Weirdly (or perhaps not, if you're a psychologist), I've found myself in slightly similar circumstances to my mother: six children and all the concomitant responsibilities that go with those different personalities; as well as my own wants, wishes and desires for a working creative life. I guess you could say that I'm looking at my options; weighing my life and wondering, Have I got the balance right? Am I doing what I want to be doing? I'm beginning to think that the answer may not be what I want it to be; so I'm going to have to think strongly about what's important to me: the writing I should be doing, instead of the energy I give to others in the teaching process (Plath & Hughes taught in the US for a year; they didn't do much writing).

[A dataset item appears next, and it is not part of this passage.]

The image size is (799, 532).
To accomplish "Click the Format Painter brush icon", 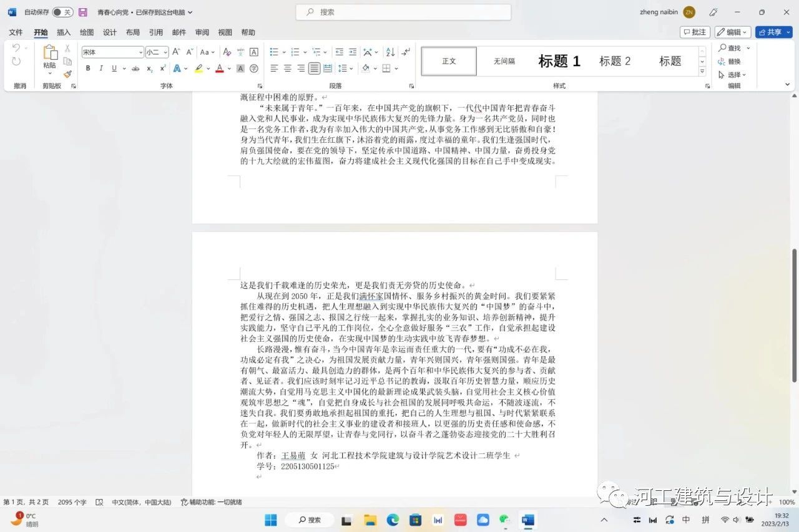I will pos(67,74).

But back to the original spark of this journal-post: Ariel's Gift is designed as a sort of primer; like a literary York notes to Hughes' Birthday Letters. Erica Wagner takes each part of the couple's life together and matches the poems of that period. It begins with the infamous meeting of Plath & Hughes (she reciting his recently published poem back to him; he being snarling and manly - and all the rest) and goes on from there.

After a certain point, I couldn't escape feeling that Birthday Letters is more than an apologia gleaned from a lifetime of mourning and regret. Hughes would always write from the vantage point of selectively looking in his rear-view mirror; how he sees things and how he has to re-read her work in cataloguing it for posterity (and sale to Smith College) -memory being a trickster too. BL is in some aspects a synthesis of both of their work; the working relationship they had once shared was almost symbiotic: they re-used each other's mss to write on, they seized on each other's images and metaphors from poem to poem. In Hughes re-reading of her work, re-working of this material personal to them both, perhaps he came more to terms with the psychic rift that occured between them - but this is to trivialise the whole matter, and to re-hash what a whole pile of other people have written as well; I do realise.

Our fascination as a reader is with the what-ifs: what if she had lived and gone on to develop her writing talent; what could her riposte have been. That is why their story is enduringly fascinating to me - almost fifty years later; that and the personal similarities that I identify with.